NPR

Lights! Camera! Factions! Your Eurovision Song Contest 2021 Cheat Sheet

After taking a year off, the Eurovision Song Contest is back, and for the first time a major streaming service — Peacock — is carrying it live in the U.S. Here's what to look for.
Norway's TIX (Andreas Haukeland) performs during the Eurovision Song Contest dress rehearsal in Rotterdam, Netherlands.

This Saturday, May 22, on or around 3:00 p.m. Eastern Standard Time, you may sense a diffuse but palpable shift in the global marketplace of finite resources. At that time, vast stockpiles of sequins, lasers, dry ice and fireworks scattered around the world will dry up spontaneously—only to reappear all at once, en masse, on a stage in Rotterdam, the Netherlands.

Yep: It's Eurovision time.

The Eurovision Song Contest pits 26 European nations — and sometimes Australia (long story) — against one another in a three-hour display of pure, exuberant, insanely catchy and/or just plainly insane songs, painstakingly engineered by teams of professionals to worm their way into the ears and hearts of an audience numbering in the hundreds of millions.

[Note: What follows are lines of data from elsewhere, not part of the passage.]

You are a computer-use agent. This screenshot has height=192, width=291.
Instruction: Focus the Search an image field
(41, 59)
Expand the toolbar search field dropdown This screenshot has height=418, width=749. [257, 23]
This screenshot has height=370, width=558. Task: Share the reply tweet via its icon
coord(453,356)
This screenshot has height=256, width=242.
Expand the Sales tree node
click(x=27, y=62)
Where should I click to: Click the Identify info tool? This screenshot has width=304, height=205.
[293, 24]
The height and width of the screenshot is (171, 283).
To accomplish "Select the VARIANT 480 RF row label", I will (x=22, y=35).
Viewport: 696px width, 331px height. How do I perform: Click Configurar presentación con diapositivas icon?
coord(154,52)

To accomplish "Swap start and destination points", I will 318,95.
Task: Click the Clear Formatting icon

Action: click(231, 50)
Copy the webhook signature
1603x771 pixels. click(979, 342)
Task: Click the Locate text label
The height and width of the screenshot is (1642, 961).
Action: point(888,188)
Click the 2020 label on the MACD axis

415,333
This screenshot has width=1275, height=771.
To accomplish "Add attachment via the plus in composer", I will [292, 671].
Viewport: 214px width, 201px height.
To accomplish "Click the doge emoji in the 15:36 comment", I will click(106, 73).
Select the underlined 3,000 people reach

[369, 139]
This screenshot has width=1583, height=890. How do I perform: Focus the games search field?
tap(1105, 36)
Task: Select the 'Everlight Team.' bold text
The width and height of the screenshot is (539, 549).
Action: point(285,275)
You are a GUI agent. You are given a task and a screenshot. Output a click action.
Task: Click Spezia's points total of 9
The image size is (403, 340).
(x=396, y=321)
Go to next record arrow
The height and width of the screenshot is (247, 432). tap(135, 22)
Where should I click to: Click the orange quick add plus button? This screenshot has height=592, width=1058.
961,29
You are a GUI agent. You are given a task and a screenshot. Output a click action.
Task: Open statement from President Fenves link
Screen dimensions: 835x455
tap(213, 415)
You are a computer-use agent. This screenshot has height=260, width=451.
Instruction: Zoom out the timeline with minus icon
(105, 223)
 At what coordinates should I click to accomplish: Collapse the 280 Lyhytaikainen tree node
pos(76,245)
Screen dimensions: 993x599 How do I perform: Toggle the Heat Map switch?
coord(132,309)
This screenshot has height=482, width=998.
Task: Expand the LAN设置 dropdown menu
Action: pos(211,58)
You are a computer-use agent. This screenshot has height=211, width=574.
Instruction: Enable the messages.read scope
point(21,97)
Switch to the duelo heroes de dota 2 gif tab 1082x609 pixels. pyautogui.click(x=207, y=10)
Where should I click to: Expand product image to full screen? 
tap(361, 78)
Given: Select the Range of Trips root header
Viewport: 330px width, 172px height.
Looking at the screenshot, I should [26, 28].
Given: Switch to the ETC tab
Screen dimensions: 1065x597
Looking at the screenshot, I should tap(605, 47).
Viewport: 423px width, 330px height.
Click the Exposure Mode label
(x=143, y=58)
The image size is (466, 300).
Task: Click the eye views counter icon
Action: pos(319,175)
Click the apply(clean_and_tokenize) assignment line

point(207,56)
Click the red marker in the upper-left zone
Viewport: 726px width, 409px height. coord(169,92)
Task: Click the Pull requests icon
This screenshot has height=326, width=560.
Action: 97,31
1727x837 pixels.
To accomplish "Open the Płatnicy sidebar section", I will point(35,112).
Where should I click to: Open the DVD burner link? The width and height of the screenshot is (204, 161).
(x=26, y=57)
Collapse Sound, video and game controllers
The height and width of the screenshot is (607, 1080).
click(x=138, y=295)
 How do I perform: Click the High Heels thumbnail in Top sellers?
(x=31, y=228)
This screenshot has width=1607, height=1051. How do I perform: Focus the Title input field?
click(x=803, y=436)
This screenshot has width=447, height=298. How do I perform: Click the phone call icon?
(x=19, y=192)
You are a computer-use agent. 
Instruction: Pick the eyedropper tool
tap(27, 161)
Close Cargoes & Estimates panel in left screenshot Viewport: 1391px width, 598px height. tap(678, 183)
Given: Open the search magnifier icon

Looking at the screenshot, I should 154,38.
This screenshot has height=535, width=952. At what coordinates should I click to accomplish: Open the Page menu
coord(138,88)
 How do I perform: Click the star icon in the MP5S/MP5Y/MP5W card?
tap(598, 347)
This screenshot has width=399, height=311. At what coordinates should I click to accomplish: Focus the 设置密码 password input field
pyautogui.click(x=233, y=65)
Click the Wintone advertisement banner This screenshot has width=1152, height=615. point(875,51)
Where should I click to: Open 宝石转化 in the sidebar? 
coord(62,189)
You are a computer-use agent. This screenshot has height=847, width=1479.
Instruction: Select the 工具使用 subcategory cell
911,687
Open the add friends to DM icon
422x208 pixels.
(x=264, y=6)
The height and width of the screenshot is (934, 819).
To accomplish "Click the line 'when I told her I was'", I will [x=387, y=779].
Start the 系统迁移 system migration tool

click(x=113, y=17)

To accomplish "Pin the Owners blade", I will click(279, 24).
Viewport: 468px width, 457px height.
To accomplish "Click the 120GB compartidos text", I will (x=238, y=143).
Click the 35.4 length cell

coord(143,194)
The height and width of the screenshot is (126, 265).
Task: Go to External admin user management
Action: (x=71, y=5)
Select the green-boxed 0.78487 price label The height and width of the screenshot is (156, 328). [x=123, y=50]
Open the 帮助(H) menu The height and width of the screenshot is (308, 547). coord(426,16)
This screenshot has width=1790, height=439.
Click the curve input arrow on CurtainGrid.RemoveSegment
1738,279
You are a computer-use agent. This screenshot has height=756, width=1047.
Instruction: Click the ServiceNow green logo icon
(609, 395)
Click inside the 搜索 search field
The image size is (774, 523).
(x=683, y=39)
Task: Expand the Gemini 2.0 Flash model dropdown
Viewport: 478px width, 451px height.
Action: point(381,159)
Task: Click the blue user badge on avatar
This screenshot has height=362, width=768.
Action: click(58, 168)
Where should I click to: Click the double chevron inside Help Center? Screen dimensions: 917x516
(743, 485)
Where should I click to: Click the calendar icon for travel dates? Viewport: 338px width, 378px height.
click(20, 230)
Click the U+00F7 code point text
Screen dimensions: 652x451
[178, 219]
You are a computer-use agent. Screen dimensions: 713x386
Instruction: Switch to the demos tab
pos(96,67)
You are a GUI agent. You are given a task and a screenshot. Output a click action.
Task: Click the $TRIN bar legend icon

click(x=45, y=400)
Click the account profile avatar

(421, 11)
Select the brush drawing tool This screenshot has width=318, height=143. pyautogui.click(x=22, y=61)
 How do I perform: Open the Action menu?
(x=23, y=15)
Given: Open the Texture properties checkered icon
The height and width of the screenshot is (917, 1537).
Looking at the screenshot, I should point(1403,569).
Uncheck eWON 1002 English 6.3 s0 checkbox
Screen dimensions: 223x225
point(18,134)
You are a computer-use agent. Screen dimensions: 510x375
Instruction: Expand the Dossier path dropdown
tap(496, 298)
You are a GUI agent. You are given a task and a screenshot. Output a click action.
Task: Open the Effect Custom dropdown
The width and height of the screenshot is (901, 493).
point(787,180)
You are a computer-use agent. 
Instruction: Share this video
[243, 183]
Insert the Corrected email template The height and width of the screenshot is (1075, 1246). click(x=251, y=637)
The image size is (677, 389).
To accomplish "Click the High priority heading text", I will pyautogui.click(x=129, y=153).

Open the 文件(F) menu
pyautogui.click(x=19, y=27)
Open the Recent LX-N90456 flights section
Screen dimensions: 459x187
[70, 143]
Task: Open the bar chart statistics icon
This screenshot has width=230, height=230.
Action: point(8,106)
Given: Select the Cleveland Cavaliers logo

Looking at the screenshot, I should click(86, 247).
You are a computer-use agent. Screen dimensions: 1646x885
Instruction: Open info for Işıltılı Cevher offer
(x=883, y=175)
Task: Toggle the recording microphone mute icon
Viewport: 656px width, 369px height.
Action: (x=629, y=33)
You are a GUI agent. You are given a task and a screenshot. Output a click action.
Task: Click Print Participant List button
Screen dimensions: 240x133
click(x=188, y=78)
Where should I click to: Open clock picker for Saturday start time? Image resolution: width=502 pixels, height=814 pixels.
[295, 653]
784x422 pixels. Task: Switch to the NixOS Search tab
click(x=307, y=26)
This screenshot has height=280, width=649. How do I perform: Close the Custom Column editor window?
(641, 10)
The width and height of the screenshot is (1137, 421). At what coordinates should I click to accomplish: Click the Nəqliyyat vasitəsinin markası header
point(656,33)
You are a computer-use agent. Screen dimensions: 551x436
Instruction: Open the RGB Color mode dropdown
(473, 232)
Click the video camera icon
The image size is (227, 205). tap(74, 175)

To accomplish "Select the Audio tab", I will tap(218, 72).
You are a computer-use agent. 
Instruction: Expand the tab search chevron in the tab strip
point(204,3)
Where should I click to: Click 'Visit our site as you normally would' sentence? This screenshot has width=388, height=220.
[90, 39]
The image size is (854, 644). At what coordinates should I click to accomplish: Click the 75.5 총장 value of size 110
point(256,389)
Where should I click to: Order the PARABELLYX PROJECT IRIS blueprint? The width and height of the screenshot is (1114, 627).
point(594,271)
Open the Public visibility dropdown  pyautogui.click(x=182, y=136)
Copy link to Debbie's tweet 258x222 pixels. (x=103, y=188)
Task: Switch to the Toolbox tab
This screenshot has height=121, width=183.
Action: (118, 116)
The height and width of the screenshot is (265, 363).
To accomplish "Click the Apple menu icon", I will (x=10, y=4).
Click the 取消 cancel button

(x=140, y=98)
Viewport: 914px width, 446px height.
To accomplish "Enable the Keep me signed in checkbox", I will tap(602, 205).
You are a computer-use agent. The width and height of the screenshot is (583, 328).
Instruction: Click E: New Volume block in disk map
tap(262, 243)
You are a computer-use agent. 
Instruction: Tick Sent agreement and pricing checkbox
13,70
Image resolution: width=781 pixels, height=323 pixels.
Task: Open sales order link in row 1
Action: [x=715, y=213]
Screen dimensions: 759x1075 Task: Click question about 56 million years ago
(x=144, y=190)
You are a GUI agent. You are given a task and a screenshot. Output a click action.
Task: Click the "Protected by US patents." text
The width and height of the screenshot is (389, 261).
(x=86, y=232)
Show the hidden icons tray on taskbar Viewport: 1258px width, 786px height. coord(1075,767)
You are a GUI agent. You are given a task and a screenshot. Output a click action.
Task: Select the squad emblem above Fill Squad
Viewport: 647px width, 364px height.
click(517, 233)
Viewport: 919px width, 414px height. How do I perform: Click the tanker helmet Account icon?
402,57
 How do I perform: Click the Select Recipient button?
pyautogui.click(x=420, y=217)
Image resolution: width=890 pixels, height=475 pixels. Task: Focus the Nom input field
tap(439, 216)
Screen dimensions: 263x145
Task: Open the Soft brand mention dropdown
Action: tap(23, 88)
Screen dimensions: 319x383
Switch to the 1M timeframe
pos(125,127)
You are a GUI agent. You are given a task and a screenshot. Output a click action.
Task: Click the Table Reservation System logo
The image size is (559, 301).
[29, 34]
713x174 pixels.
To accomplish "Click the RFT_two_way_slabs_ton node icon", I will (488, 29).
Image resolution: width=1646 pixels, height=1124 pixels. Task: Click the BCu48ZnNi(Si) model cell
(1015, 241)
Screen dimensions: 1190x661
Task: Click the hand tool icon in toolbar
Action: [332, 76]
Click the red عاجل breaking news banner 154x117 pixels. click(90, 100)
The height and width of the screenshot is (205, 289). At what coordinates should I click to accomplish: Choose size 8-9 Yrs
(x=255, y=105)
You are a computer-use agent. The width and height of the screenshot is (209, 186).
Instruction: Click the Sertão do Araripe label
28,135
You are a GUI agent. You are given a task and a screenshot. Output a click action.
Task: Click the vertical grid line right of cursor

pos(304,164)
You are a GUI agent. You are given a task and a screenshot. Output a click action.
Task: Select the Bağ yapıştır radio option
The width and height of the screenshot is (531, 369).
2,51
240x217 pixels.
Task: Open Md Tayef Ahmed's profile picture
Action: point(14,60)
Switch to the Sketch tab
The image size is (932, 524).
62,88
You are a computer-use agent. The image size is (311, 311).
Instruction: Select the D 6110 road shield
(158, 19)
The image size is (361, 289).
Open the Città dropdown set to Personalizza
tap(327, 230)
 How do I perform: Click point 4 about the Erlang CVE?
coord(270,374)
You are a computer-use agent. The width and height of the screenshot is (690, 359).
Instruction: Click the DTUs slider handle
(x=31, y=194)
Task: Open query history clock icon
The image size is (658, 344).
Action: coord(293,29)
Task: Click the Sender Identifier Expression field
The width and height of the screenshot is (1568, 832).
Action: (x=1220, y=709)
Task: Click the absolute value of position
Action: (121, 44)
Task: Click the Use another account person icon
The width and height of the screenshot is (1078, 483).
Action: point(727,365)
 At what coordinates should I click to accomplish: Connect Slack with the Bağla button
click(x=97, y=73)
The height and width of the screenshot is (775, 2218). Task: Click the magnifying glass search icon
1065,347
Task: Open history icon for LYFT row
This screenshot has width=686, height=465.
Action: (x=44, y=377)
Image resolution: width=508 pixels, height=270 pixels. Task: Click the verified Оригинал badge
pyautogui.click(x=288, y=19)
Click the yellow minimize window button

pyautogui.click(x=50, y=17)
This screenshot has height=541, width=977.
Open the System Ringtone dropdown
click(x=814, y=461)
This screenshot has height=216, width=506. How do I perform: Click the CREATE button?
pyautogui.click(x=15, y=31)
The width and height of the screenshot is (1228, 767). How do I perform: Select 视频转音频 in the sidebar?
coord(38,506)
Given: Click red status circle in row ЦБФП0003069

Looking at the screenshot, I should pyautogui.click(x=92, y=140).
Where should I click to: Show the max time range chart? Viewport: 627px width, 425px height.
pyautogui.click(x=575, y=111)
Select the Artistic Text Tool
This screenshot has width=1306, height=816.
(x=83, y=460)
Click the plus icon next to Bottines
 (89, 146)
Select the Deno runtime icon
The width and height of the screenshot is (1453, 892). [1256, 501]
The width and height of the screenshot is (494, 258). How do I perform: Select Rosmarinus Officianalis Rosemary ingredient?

Each song clocks in at three minutes in length, and tends to slot into one of three categories:

1. Bops Up-tempo, egregiously catchy tunes made for the darkest, sweatiest, stickiest dancefloor in, say, Ibiza. Generally involve backup dancers who haven't had a carb since the London Olympics.

2. Anthems Stirring, bombastic, heedlessly over-the-top barn-burners about not giving up, or standing up, or looking up, possibly. Something with "up," anyway. Dance moves, if any, are scaled way way back in favor of posing defiantly.